Divorce informed Islands' previous release, A Sleep & a Forgetting, so insistently that the act of listening felt intimate and a bit indecent. Perhaps as an attempt to exorcise the demons of his divorce, frontman Nick Thorburn provides an ebullient flourish to the dark pop tracks beginning the group's uneven fifth album, Ski Mask. The result is some of the strongest material on the album. Opener "Wave Forms" expertly fuses electro-calypso and glitchy doo-wop. "Becoming the Gunship" is an anthem spiraling around blurry guitars and shattering drums, and "Nil" is existentialism wickedly disguised as a ragtime ditty.

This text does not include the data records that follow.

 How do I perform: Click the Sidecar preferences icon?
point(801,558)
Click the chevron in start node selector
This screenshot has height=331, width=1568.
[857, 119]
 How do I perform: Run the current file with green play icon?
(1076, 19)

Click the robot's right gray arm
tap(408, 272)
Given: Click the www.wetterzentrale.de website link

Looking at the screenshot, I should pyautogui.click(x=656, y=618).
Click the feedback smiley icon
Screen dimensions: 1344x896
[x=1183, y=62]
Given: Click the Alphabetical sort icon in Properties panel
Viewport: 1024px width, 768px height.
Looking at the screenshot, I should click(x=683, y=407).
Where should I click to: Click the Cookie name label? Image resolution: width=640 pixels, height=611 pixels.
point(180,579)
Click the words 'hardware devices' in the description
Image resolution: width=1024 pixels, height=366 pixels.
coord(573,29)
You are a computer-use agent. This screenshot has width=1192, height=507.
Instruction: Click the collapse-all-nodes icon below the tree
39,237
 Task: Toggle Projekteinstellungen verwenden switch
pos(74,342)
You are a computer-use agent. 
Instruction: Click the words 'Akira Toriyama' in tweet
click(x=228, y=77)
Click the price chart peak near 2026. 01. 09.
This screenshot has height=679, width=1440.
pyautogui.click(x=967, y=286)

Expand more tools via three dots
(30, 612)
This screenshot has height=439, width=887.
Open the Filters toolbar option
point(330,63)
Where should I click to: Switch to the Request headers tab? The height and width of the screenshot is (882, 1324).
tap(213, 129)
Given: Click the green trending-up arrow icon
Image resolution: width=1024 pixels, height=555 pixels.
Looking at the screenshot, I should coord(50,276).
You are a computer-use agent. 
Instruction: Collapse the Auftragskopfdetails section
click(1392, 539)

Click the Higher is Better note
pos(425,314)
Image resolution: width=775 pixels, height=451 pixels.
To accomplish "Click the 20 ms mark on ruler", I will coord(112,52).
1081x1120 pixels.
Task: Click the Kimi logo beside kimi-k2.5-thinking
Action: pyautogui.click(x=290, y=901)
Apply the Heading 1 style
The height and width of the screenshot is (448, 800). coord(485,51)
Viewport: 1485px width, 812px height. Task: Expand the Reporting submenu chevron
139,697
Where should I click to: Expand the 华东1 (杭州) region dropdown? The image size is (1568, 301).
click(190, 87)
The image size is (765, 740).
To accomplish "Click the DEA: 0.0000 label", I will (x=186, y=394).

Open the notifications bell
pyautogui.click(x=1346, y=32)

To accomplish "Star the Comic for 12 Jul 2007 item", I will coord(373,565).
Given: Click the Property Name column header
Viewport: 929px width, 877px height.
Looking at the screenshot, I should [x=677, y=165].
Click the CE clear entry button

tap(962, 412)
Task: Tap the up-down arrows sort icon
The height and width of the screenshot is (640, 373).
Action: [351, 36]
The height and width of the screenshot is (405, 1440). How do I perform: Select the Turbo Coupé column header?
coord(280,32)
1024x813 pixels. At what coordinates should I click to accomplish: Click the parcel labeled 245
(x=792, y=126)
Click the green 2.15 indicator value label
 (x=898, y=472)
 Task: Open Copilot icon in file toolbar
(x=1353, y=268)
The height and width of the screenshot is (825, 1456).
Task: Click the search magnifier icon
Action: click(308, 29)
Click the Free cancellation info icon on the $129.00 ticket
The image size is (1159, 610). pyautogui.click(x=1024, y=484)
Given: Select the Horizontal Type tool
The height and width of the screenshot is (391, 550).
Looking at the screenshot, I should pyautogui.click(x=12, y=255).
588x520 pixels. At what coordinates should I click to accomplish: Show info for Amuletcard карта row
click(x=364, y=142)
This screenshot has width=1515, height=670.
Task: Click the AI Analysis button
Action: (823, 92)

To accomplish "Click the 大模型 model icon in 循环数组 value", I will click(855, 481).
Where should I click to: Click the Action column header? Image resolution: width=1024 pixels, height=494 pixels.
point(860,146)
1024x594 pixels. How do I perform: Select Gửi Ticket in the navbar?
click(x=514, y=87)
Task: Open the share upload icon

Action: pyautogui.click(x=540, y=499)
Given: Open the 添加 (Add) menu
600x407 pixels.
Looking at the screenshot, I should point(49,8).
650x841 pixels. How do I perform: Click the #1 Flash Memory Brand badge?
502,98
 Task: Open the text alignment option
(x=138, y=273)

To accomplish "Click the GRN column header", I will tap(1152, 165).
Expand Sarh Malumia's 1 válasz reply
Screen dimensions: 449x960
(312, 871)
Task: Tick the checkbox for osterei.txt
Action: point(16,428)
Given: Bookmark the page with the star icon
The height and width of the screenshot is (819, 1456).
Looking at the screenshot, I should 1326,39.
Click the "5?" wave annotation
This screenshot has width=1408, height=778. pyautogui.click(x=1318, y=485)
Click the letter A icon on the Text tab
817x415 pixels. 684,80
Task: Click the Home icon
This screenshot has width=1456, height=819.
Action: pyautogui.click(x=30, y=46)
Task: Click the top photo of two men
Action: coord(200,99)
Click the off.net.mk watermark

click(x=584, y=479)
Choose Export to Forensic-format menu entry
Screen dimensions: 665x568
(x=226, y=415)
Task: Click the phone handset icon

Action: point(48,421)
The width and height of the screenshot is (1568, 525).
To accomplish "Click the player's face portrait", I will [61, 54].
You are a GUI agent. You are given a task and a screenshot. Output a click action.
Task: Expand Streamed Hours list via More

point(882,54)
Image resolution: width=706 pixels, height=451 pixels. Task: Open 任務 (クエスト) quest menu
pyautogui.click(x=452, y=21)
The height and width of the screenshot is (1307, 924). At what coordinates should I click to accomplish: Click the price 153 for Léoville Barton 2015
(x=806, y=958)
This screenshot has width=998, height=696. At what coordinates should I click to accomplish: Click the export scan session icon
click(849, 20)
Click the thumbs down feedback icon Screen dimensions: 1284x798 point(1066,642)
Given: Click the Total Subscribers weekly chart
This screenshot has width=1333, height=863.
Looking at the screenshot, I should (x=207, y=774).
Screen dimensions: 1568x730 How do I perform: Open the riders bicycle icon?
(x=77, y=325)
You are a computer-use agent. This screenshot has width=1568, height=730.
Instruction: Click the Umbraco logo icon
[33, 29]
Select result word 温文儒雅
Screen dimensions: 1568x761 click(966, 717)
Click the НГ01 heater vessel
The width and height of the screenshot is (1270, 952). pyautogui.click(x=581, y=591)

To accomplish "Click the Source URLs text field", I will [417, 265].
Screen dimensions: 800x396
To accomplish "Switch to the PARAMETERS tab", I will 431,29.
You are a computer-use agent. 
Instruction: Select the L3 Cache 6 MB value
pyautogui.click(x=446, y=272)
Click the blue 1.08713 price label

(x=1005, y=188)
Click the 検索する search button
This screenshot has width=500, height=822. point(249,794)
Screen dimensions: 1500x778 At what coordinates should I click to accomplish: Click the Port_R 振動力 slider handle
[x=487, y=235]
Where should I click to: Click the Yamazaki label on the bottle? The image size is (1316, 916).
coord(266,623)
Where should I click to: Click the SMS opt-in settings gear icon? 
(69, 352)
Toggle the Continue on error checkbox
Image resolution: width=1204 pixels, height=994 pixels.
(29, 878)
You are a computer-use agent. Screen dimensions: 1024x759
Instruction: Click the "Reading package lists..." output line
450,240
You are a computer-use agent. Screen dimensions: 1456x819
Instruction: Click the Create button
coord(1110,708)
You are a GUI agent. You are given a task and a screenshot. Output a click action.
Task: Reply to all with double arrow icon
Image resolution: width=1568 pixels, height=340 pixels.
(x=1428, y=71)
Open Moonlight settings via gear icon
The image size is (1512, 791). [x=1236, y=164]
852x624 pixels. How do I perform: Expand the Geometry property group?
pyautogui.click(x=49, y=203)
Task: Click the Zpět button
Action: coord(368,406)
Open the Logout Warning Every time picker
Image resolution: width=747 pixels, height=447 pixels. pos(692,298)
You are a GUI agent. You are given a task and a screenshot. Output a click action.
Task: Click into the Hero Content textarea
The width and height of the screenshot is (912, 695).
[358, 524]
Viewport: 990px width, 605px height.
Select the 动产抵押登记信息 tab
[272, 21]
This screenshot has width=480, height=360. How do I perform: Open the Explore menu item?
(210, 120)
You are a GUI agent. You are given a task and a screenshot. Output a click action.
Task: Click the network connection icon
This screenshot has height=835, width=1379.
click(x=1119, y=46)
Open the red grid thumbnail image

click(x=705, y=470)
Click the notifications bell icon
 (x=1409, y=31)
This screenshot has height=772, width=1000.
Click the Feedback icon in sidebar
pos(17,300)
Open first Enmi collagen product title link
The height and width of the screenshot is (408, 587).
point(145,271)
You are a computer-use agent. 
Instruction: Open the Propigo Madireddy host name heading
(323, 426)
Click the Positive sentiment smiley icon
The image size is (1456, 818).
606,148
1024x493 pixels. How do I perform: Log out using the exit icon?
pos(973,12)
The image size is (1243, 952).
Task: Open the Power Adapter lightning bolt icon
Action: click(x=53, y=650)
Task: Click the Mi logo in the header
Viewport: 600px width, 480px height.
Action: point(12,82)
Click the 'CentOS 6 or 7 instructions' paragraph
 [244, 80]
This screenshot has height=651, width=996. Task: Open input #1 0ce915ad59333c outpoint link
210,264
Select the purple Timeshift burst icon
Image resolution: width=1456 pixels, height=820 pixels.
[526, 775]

Unfortunately, demons seem too hard to shake, and Ski Mask devolves into a moodier, dourer palette for the rest of its duration. Embracing this funk worked with the acoustic, organic tones of the previous album, but it falters here under the grating noir dribble of "Shotgun Vision" and the aimless throbbing electro-funk of "Sad Middle."
The notion of a lugubrious Islands is welcome when the music sparkles, as with the shoegaze shimmers of "Hushed Tones," or even when it vamps, as with the atmospheric throb and cackle of closer "Winged Beat Drums." Beauty, however, is not always enough, and the gorgeous guitar whimper of "Here Here" is underserved by the rest of the track. "We'll Do It So You Don't Have To," with whipped-up acoustic flumes and blushes of piano, merely sounds like a demo.
Ski Mask, for those keeping tabs, will ultimately occupy a strange place in Islands' canon. Neither a batch of its irreverent, erratic world-pop nor one of its "experimental" turns, Ski Mask seems destined to be Islands' monument to musical bloodletting.